Auer-Kletzmayr bedauerte besonders das Auslaufen von Insulin detemir (Levemir). »Es ist das einzige Basalinsulinanalogon, das zweimal täglich gespritzt wird. Das gibt Sportlern oder Schichtarbeitern eine gewisse Flexibilität. Jetzt müssen sie auf Insulin glargin oder degludec umstellen, das aber nur einmal am Tag appliziert werden kann.«
Für Patienten, die bislang Humaninsuline erhalten, können Insulin-Analoga eine Alternative sein. »Diese bieten Vorteile wie eine schnellere oder verlängerte Wirkung und eine geringere Gefahr für Unterzuckerungen«, sagte die Apothekerin. Dennoch bedeute eine Umstellung immer einen Zusatzaufwand und müsse eng durch das Behandlungsteam begleitet werden. »Die Dosierungen müssen sorgfältig angepasst werden und Beratung ist wichtig, um die Handhabung neuer Insulinpens oder spezifische Eigenschaften der Analoga zu verstehen.«
»Wir müssen in der Apotheke besonders auf unsere kranken Diabetiker achten«, sagte Auer-Kletzmayr. »Infekte jedweder Art können das Glucosesystem ordentlich durcheinanderbringen. Dann reicht es nicht, das Wochenende noch abzuwarten, sondern wir müssen schneller und häufiger zum Arztbesuch raten.«
Durch eine Infektion steigen die Konzentrationen von Stresshormonen wie Cortisol und Adrenalin an – beide klassische Gegenspieler von Insulin. Unter deren Einfluss verschlechtert sich die Stoffwechselsituation im Rahmen eines Infekts oft erheblich. Eine sich als Folge hoher Blutzuckerwerte entwickelnde Ketoazidose schadet zusätzlich der zellulären Abwehr. Bei Magen-Darm-Infekten entwickelt sich typischerweise erst eine Hypoglykämie, dann erst steigen die Glucosewerte.

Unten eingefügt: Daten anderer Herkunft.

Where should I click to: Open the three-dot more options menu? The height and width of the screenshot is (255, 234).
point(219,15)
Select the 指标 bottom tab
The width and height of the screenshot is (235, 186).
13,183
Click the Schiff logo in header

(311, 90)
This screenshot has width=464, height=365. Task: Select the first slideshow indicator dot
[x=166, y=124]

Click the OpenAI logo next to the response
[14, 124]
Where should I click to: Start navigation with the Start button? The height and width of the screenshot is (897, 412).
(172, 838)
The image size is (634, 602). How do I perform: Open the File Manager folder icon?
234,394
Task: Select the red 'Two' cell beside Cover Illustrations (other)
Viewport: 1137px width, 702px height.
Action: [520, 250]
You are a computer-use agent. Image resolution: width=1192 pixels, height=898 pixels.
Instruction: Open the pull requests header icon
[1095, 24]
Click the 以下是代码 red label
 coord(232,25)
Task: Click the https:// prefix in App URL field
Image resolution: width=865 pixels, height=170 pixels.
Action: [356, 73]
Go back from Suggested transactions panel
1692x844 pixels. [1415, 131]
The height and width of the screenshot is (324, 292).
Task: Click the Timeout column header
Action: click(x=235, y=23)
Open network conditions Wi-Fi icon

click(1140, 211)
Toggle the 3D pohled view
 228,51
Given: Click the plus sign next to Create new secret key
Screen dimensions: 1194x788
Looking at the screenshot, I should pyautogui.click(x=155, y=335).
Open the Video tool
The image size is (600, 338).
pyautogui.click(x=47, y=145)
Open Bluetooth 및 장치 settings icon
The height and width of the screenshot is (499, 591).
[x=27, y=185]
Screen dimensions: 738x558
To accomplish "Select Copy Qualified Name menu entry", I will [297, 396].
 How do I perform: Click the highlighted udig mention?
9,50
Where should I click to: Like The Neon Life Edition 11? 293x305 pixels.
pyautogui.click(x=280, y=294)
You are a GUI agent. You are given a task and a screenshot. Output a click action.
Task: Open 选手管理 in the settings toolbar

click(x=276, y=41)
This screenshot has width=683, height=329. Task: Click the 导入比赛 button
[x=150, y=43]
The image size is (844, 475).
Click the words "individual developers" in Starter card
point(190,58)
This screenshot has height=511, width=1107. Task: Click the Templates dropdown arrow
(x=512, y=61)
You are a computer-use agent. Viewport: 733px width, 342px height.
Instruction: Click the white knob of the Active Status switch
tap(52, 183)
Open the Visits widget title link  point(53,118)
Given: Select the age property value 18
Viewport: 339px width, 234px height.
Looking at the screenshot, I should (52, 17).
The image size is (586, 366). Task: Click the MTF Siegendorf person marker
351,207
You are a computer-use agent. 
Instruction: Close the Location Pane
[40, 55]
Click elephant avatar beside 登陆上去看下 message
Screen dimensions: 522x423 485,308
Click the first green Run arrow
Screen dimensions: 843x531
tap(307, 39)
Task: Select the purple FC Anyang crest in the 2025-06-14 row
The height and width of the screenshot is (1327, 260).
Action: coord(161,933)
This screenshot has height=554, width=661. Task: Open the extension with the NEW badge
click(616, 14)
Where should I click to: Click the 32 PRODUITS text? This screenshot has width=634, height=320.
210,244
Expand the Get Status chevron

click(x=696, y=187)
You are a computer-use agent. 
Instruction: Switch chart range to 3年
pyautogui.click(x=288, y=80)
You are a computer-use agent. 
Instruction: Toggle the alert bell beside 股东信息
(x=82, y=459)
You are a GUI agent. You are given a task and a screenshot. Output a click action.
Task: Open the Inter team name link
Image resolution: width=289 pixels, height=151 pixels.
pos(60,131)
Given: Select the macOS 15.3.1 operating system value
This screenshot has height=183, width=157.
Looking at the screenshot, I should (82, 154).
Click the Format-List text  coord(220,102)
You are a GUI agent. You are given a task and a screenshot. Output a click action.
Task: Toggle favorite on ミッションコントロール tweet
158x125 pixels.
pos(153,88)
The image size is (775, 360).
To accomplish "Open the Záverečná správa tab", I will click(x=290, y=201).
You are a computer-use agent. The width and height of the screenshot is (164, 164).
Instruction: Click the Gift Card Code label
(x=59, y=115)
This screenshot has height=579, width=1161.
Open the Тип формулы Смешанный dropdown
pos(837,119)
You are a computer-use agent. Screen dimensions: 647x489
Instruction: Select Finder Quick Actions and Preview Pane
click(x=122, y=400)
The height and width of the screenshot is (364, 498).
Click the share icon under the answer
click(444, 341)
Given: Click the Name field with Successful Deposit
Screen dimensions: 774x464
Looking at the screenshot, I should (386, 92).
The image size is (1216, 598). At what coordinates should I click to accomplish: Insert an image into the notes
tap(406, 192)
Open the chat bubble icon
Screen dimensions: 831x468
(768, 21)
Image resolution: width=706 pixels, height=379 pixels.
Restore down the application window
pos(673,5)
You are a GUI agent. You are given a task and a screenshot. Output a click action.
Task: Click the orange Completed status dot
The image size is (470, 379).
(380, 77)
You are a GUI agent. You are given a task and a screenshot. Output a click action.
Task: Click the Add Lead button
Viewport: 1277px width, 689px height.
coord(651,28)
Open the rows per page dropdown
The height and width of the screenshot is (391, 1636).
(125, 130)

Die häufige Blutzuckermessung ist dann Pflicht, etwa alle drei Stunden ist zu kontrollieren. »Es lohnt sich die Nachfrage, ob die Patienten überhaupt ein Blutglucose-Messgerät zu Hause haben«, erinnerte Auer-Kletzmayr. Für insulinpflichtige Diabetiker und solche, die SGLT-2-Hemmer einnehmen, könnte auch eine Testung auf Ketone sinnvoll sein.
Bei kritisch Kranken wird der Arzt Metformin und SGLT-2-Hemmer absetzen und auf Insulin umstellen. Anders lassen sich die Werte dann oft nicht mehr senken. Diese Maßnahme kann Typ-2-Diabetikern Angst machen. Hier gilt es zu beschwichtigen.